Steering sellers and buyers towards three Industry Days creates a critical mass of industry folk. The more people come, the more people want to come, Dresti argued.
Beyond this virtuous circle, the Industry Days are also a sales agents sweetener, she added: Sales agents know their movies will unspool Locarno’s first weekend or Monday with all industry attendees in town, whatever the date of their official selection screenings.
The formula seems to be working.
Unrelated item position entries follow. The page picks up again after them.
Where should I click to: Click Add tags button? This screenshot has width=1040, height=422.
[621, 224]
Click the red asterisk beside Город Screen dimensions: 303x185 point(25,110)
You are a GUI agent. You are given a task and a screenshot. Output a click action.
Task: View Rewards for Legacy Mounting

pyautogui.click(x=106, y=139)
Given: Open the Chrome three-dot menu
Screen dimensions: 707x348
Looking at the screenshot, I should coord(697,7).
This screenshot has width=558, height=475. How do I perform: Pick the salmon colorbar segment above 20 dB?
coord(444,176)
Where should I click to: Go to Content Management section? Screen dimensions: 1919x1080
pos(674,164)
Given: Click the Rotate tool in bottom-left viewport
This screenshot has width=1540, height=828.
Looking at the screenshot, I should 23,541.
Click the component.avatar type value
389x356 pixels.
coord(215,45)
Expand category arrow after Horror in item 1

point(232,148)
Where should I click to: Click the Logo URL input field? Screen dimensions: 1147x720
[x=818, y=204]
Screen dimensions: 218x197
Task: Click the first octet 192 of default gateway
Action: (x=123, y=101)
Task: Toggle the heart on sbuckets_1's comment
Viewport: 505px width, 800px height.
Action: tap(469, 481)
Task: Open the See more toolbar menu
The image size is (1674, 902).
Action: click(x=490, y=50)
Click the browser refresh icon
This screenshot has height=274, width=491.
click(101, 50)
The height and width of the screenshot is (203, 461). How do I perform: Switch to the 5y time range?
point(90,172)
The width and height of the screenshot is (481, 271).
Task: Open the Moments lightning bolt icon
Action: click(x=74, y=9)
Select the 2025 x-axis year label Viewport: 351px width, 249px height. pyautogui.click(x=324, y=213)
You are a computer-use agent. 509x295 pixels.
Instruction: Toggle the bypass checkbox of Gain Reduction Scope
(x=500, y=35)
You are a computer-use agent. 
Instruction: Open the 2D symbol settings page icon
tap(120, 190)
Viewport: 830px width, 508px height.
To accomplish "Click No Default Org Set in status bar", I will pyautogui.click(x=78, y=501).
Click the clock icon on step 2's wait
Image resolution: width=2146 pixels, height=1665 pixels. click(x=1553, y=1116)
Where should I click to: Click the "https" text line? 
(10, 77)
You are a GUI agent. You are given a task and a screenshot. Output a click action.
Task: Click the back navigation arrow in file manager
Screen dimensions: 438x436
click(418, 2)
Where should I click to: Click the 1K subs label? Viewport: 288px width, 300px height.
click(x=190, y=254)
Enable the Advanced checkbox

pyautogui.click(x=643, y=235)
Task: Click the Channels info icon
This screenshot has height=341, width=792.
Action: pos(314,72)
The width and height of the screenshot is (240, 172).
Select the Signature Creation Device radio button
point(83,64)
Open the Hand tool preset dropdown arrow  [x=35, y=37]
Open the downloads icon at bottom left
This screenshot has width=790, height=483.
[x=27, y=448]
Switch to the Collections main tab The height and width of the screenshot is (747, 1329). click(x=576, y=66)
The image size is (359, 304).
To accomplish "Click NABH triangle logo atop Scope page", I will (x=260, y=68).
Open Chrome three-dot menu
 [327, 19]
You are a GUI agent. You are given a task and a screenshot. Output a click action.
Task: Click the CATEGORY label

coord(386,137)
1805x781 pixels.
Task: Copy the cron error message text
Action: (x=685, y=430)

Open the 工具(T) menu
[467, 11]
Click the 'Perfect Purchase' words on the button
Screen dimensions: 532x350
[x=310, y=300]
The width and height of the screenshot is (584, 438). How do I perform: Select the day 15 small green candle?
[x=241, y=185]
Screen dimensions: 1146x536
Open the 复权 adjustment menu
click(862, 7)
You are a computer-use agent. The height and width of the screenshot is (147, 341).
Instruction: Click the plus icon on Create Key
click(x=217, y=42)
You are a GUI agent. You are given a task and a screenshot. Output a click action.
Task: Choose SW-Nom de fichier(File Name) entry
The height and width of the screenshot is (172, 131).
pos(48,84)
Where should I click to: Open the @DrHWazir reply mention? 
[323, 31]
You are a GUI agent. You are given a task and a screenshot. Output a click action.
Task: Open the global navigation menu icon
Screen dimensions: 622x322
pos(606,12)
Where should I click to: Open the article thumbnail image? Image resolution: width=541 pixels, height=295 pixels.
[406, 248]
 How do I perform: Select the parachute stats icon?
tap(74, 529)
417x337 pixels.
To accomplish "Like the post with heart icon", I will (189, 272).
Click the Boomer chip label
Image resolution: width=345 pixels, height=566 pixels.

U.S. attendees include FiGa Films, Kino Lorner, New Yorker Films, Radius, Shoreline Ent, Voltage Pics, The Brooklyn Rail, Traction Media, The Cinema Guild, Adopt Films.
From international, sales agents encompass from France Wild Bunch, Memento Films Intl., Funny Balloons, Elle Driver, Pyramide Intl. Bac Films, Le Pacte, Rezo, Les Films du Losange, Films Distribution and UDI.
Germany’s The Match Factory, Global Screen and Media Luna New Films, South Korea’s Finecut, the U.K.’s eOne, Fortissimo and The Works Film Group, Denmark’s TrustNordisk and Italy’s Intramovies count among other sales agents.
Locarno’s expanded industry role reflects two factors that have impacted enormously on the arthouse business worldwide: the ever more mainstream shift of TV acquisitions and theatrical audiences; an exponential hike in the number of films that get made.
Driven by emerging markets, the number of feature films produced worldwide has near doubled from 3,366 in 1998 to 6,098 in 2011, per IHS Electronics & Media (formerly IHS Screen Digest).
Per Dresti, “Even if a film is selected [for Locarno], there is no guarantee that it will find distribution. Being aware of that gap, the Industry Days are aiming to play an active role in the support of auteur films, whether launching a new project or extending and optimizing existing services and initiatives.”
“There are now so many films produced that it’s not easy for sales agents and distributors when presented with such a large choice,” she added.
Festival selection and prizes, like works-in-progress showcases, such as Carte Blanche, work as early filter mechanisms helping select films on their way towards a paying public.
Co-production forums such as Open Doors and Puentes are designed, as Dresti put it, for films to be “made better, sometimes bigger, with international markets in mind.”
The 66th Locarno Festival, which kicks off Wednesday with the international premiere of Baltasar Kormakur’s U.S. chart-topper “2 Guns,” will decide which films this year make it through the crunch.
LOCARNO INDUSTRY BUILD: A TIMELINE
2000: Nadia Dresti launches Locarno’s Industry Office in fest’s last edition under Marco Muller.
2003: First Open Doors co-production lab, now partnered by the European Audiovisual Entrepreneurs (EAVE), Ateliers du Cinema Europeen (ACE) and the Cannes Market’s Producers Network. Martina Malacrida now heads Open Doors.
2010: In a milestone move, Locarno launches its Industry Days, allowing buyers and sales agents to screen all the films in its major sections over three days.
2011: The inaugural Carte Blanche pix-in-post competition features Colombia. 2012’s Mexico and now Chile follow.
2012: Locarno bows discussion forum Step In, which focuses on distribution in Eastern Europe. For 2013, up to 70 industry figures, mostly sales agents, distributors and exhibitors, debate four hot-button issues: Eastern/Central Europe, following up Step In discussions in 2012; anti-piracy; MEDIA Program-backed distribution pilot projects; marketing-promotion in small markets. An international work group will compare distribution experiences with European attendees.
From 2012, MEDIA Access to Market supports Industry Days; Europa International, Europa Distribution and Europa Cinemas are partners. Festival also teams with Festival Scope from web platform’s beginnings.
2013: Puentes moves to Locarno for its 5th Europe-Latin America Producers Workshop. A Europa Cinemas Label prize created for best European film in International Competition and Filmmakers of the Present.